Attendorn/Siegen. 33-jähriger ist am Landgericht Siegen angeklagt. Der Attendorner handelte aus einer finanziellen Notlage heraus.

Es ist ein massiver Vorwurf. Wegen bewaffneten Handeltreibens mit Drogen ist ein Attendorner vor der 1. Großen Strafkammer des Landgerichtes Siegen angeklagt. Und für diese Straftat sieht der Gesetzgeber eine Freiheitsstrafe von mindestens fünf Jahren vor. Bei der Durchsuchung der Wohnung des 33-Jährigen am 28. Januar 2020 in Attendorn wurde die Polizei fündig. Die Ermittler stellten 217 Gramm Marihuana, einen Schlagring, einen Baseballschläger, eine Taschenlampe mit einem Elektroschocker und 2150 Euro Bargeld sicher. Zudem entdeckten sie im Dachgeschoss eine Cannabis-Plantage mit umfangreichem Zubehör zur Aufzucht der Pflanzen.

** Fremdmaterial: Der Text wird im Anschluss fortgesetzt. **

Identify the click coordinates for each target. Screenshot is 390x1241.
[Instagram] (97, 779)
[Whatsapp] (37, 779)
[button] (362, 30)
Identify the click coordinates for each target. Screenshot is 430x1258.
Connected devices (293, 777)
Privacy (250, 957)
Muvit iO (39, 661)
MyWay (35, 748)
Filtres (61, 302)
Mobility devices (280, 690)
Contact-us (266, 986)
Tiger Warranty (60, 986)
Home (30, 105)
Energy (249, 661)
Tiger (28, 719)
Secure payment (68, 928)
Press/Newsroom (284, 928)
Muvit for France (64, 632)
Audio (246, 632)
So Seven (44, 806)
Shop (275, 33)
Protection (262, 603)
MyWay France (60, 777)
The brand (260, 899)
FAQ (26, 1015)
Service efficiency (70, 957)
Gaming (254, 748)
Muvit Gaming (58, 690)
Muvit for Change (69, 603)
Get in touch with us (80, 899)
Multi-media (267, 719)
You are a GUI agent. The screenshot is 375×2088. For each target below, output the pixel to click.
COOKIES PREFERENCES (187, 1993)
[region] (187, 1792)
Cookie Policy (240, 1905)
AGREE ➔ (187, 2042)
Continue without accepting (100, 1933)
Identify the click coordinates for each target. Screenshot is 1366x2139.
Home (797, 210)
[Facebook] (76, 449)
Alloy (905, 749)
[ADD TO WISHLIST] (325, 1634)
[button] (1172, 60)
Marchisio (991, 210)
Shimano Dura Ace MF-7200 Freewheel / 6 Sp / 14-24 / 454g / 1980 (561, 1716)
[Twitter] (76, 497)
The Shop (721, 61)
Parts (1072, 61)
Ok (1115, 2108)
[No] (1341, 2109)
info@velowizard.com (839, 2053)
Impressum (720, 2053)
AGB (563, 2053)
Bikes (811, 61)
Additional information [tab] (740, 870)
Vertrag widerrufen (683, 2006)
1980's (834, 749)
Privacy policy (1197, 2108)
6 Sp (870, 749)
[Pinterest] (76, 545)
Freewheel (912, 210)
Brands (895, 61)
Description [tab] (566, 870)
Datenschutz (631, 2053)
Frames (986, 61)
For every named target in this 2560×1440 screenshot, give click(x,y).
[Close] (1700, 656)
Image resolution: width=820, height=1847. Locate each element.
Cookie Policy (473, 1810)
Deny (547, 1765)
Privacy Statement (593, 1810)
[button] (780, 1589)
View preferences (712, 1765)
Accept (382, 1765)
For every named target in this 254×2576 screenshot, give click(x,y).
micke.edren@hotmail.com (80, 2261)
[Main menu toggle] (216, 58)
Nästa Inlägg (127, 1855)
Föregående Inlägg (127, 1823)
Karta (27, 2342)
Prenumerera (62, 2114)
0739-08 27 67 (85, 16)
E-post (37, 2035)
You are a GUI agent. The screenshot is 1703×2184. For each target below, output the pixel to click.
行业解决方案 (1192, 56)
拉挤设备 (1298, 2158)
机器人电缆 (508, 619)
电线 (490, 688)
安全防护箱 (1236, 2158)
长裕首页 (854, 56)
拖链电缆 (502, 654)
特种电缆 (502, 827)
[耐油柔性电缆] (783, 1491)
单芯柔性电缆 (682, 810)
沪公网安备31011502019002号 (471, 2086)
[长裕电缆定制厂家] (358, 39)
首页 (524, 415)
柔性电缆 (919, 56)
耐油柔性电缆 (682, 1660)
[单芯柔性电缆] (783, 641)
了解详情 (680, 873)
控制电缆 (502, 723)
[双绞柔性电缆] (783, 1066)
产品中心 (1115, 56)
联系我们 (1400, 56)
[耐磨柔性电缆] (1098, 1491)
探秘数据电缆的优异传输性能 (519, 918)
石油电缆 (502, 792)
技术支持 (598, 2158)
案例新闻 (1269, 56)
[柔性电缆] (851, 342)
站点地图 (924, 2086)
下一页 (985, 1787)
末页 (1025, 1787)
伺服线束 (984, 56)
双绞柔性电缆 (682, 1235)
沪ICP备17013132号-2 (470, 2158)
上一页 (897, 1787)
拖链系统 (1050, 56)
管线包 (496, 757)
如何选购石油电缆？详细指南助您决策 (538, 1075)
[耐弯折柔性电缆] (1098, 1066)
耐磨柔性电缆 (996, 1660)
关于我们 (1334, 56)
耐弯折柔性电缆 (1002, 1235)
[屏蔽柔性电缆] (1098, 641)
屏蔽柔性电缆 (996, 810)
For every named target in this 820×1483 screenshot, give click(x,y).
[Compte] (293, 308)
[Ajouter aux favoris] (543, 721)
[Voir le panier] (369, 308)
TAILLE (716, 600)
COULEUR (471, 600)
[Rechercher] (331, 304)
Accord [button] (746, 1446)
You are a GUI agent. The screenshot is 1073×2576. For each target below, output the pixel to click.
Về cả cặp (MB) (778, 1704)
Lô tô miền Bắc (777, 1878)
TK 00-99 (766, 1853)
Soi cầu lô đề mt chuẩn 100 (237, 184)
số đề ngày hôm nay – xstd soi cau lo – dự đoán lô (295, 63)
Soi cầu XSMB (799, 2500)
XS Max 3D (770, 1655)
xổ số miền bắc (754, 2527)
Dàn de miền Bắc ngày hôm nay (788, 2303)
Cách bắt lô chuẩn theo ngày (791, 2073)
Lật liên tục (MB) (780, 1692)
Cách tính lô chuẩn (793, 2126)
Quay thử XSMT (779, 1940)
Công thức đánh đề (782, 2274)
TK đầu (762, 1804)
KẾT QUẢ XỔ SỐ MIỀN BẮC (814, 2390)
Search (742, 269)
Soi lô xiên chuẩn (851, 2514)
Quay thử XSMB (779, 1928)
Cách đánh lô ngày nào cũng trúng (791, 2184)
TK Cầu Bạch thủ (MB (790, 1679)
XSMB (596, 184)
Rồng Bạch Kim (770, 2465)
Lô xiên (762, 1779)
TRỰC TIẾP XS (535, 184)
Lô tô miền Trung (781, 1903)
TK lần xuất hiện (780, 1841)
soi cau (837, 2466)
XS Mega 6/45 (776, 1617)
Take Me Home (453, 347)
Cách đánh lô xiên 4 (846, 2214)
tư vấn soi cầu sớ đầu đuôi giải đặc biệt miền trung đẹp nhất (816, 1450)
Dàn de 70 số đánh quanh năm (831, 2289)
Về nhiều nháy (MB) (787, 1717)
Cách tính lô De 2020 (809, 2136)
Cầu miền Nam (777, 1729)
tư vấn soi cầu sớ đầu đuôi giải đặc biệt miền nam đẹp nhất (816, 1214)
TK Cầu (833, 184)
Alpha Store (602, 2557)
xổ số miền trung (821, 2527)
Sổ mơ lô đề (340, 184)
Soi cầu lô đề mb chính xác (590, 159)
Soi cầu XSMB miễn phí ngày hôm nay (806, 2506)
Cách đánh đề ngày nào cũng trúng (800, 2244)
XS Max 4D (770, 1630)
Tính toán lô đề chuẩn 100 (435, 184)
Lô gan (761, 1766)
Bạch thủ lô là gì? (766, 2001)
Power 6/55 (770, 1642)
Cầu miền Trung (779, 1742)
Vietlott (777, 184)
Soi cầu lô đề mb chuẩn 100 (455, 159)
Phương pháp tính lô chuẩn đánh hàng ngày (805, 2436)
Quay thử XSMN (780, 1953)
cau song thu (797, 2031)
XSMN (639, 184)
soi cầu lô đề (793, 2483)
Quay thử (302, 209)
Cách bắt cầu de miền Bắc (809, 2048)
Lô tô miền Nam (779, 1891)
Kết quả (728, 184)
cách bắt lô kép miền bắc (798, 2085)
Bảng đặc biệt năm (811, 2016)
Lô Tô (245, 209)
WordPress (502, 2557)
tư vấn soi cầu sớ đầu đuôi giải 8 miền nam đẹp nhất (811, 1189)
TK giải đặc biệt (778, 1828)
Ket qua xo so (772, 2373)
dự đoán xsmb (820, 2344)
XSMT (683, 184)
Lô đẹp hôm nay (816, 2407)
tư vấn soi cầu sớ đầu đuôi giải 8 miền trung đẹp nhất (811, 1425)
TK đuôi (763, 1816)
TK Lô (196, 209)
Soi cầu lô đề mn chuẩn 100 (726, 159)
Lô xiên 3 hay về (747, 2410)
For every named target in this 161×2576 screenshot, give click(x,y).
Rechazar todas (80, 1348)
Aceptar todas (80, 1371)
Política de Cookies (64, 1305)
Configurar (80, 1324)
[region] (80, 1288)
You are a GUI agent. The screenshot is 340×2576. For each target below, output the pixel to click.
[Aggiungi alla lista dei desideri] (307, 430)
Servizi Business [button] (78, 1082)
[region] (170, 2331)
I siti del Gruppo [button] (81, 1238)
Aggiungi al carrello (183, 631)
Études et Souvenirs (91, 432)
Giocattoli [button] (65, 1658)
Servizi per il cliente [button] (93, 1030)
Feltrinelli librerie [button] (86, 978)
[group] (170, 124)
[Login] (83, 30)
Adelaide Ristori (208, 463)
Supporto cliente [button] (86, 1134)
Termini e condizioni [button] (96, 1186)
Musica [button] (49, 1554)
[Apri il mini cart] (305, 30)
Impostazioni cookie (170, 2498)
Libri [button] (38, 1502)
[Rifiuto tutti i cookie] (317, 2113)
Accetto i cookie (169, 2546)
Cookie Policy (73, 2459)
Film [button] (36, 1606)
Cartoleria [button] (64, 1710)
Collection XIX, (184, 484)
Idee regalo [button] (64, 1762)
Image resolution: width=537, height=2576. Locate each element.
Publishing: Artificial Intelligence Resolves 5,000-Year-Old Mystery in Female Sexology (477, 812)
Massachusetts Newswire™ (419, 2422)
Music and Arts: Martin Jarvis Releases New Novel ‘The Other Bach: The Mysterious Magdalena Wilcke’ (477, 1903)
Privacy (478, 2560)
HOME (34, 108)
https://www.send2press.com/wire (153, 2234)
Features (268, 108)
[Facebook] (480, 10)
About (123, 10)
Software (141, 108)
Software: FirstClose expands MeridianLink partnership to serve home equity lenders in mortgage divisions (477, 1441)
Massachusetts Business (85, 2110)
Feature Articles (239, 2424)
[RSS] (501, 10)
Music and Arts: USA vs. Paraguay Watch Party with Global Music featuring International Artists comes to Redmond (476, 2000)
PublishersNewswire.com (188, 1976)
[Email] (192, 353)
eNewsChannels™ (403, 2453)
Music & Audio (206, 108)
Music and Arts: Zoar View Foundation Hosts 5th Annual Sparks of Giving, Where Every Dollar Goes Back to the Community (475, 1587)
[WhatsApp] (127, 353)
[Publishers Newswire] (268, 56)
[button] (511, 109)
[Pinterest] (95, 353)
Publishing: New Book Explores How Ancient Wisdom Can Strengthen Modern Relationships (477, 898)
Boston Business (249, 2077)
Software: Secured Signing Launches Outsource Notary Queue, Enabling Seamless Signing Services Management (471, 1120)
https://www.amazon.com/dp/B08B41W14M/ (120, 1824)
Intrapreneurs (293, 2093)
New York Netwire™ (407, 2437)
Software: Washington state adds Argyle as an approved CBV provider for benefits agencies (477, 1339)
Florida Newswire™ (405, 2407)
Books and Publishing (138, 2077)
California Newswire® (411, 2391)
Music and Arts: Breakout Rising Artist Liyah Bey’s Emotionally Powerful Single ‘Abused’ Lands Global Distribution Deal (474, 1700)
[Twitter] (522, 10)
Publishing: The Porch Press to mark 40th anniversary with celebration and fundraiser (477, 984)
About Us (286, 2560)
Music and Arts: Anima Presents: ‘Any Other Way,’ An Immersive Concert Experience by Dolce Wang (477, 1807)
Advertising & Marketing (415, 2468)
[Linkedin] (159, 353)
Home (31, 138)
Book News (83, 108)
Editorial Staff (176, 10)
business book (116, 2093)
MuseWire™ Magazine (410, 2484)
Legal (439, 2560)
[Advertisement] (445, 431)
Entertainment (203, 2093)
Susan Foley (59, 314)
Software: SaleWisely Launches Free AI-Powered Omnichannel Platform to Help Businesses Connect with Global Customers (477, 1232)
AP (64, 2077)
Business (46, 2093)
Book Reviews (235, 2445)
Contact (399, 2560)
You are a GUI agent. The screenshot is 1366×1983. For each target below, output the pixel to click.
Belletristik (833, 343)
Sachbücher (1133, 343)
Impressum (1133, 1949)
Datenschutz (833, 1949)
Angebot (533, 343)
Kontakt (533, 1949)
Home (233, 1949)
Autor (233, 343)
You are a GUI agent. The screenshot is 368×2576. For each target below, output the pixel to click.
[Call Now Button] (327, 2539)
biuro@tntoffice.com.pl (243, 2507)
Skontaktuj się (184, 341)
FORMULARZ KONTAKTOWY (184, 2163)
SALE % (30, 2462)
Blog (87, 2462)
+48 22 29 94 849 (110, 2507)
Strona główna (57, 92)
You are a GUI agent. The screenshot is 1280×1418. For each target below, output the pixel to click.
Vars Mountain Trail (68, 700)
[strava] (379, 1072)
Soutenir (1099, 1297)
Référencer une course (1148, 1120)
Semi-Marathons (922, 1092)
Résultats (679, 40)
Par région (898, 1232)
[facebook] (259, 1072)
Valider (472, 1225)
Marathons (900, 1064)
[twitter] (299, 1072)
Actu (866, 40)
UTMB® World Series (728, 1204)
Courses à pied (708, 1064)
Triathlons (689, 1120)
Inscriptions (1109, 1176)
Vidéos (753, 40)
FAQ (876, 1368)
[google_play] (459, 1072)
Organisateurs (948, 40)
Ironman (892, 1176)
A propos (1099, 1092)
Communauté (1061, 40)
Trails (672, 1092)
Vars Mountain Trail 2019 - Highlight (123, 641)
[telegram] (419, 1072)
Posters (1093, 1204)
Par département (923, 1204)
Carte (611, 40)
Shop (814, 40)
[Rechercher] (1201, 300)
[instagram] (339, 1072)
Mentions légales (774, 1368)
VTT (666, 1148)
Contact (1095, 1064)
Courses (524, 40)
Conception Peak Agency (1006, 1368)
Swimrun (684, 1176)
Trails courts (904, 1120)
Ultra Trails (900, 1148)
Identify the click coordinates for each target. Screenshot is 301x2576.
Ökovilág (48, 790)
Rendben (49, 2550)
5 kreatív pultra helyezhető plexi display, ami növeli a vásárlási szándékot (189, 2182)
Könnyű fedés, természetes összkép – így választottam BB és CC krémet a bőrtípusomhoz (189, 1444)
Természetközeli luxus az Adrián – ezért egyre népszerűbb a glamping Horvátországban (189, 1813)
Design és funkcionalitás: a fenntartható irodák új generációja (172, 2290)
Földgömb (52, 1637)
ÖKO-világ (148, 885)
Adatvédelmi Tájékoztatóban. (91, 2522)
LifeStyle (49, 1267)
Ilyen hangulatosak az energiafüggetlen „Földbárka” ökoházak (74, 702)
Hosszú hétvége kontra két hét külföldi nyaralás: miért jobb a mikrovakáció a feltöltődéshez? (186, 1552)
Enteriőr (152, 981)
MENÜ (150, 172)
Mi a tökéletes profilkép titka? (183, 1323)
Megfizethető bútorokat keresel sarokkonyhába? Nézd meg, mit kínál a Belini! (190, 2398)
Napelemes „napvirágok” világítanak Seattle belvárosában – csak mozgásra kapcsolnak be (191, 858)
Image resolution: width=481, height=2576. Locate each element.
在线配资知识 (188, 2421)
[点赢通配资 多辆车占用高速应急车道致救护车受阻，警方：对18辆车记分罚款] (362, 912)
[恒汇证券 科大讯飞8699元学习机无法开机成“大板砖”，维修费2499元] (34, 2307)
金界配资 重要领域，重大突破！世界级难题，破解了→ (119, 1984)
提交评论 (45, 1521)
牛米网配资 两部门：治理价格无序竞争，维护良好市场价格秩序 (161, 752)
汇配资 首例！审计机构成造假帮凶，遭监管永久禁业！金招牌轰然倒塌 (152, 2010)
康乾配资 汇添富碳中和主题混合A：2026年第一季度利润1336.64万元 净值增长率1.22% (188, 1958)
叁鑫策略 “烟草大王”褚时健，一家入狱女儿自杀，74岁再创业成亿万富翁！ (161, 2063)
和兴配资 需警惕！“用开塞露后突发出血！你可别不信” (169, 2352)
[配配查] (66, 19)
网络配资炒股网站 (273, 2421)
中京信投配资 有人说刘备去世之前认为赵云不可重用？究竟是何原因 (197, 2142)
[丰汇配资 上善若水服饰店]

Der Attendorner konsumiert nach eigenen Angaben seit dem 16. Lebensjahr Marihuana. Mit 18 flog er zu Hause raus, seinen Vater hat er nie kennengelernt. „Meine Mutter hatte mich vor die Tür gesetzt und ich musste sehen, wie ich mit meinem Leben zurechtkomme“, berichtete er im Gerichtssaal. Er sei obdachlos gewesen, später lernte er dann seine Frau kennen, mit der er heute drei Kinder hat, auf die er stolz ist: „Die haben alle die schlechten Eigenschaften, die ich habe, nicht.“

Voll schuldfähig

Sachverständiger Dr. Thomas Schlömer, Facharzt für Psychiatrie und Psychotherapie, bezeichnete den Angeklagten als „freundlich und kooperativ“. So präsentiert er sich auch während der Verhandlung. Der Gutachter sah keinen Hinweis auf eine Persönlichkeitsstörung: „Der Cannabis-Missbrauch ist keine schwere Störung. Es gibt keinen Anhalt, dass er gravierende psychopathologische Auswirkungen hat. Es ist von voller Schuldfähigkeit auszugehen.“

Ursprünglich war auch die Frau des 33-Jährigen am Landgericht angeklagt. Für sie gab es aber am ersten Verhandlungstag einen Freispruch. „Sie hat beim Anbau und Verkauf nicht mitgemacht. Und so etwas zu dulden, ist keine Straftat“, hatte die Vorsitzender Richterin Elfriede Dreisbach gesagt.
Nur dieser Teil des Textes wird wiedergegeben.